What if you already run a web server which uses port 443? Strange that the readme doesn't mention that scenario because it's extremely common.
Presumably you'd choose a different port but then it'd be pretty obvious you're running something if your server has a random HTTPS server exposed on port 444 or whatever.
Can nginx proxy-pass encrypted data now? I tried this before and failed pretty hard, had to use HAproxy at the time and pass based on the hostname in the SNI header. Was still pretty unreliable.
If so, I assume the encryption on the SSH is handled separately from the http headers.
You can run different hosts on one web server, like company.com goes to localhost:5555 (your app or whatever) and ssh.company.com goes to localhost:8443 (let's say you're running ssh3 on that port)
* depending on your web server/reverse proxy configuration
[for instance, I run Kestrel and it really isn't designed to target more than one site; I do it, but it's like bending that Lego brick to make it fit where it shouldn't go]
That already has a (brutal) solution now - sslh https://www.rutschle.net/tech/sslh/README.html - the current version is more sophisticated, but it was originally just a perl script that would send the connection to sshd or the https web server, based on regex matching on an initial string (and I probably timing out and going to sshd if it didn't see one? Something like that, I haven't dug out the old code to check.)

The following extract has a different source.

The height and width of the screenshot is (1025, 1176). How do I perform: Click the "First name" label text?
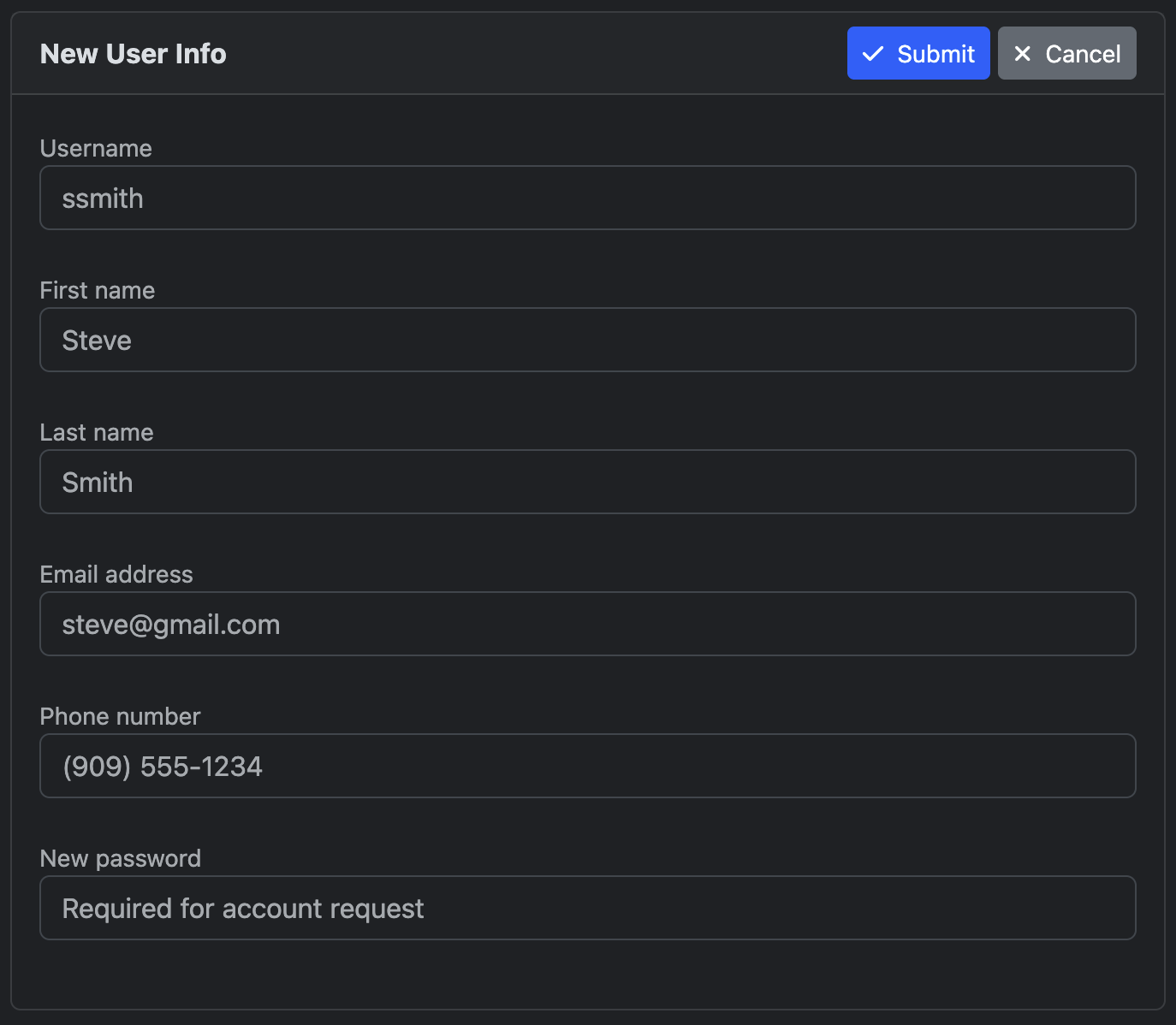click(98, 290)
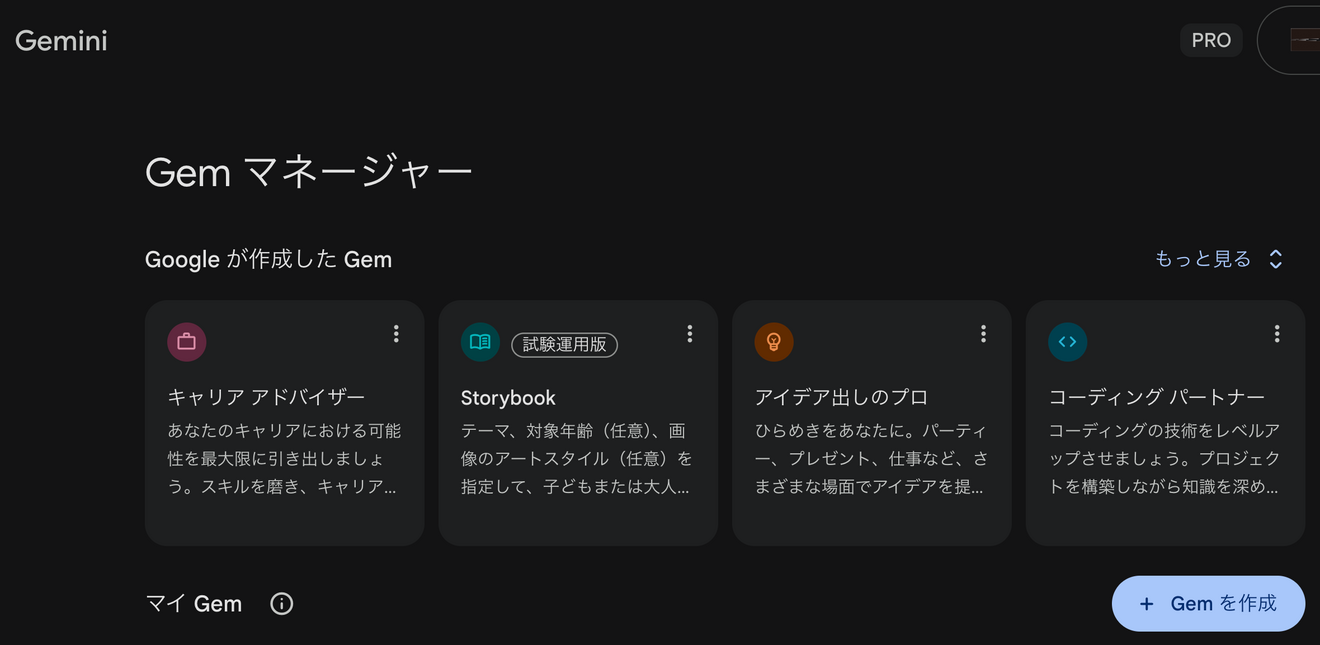Click the lightbulb icon on アイデア出しのプロ

(x=773, y=342)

SSHv2 is likewise trivially probable though ("nc $HOST 22" replies with "SSH-2.0-whatever"!), and that never hurt it. If you want to hide your services from attackers, there are many tools for that. I don't see why it needs to be part of the application protocol.
Presumably you'd choose a different port but then it'd be pretty obvious you're running something if your server has a random HTTPS server exposed on port 444 or whatever.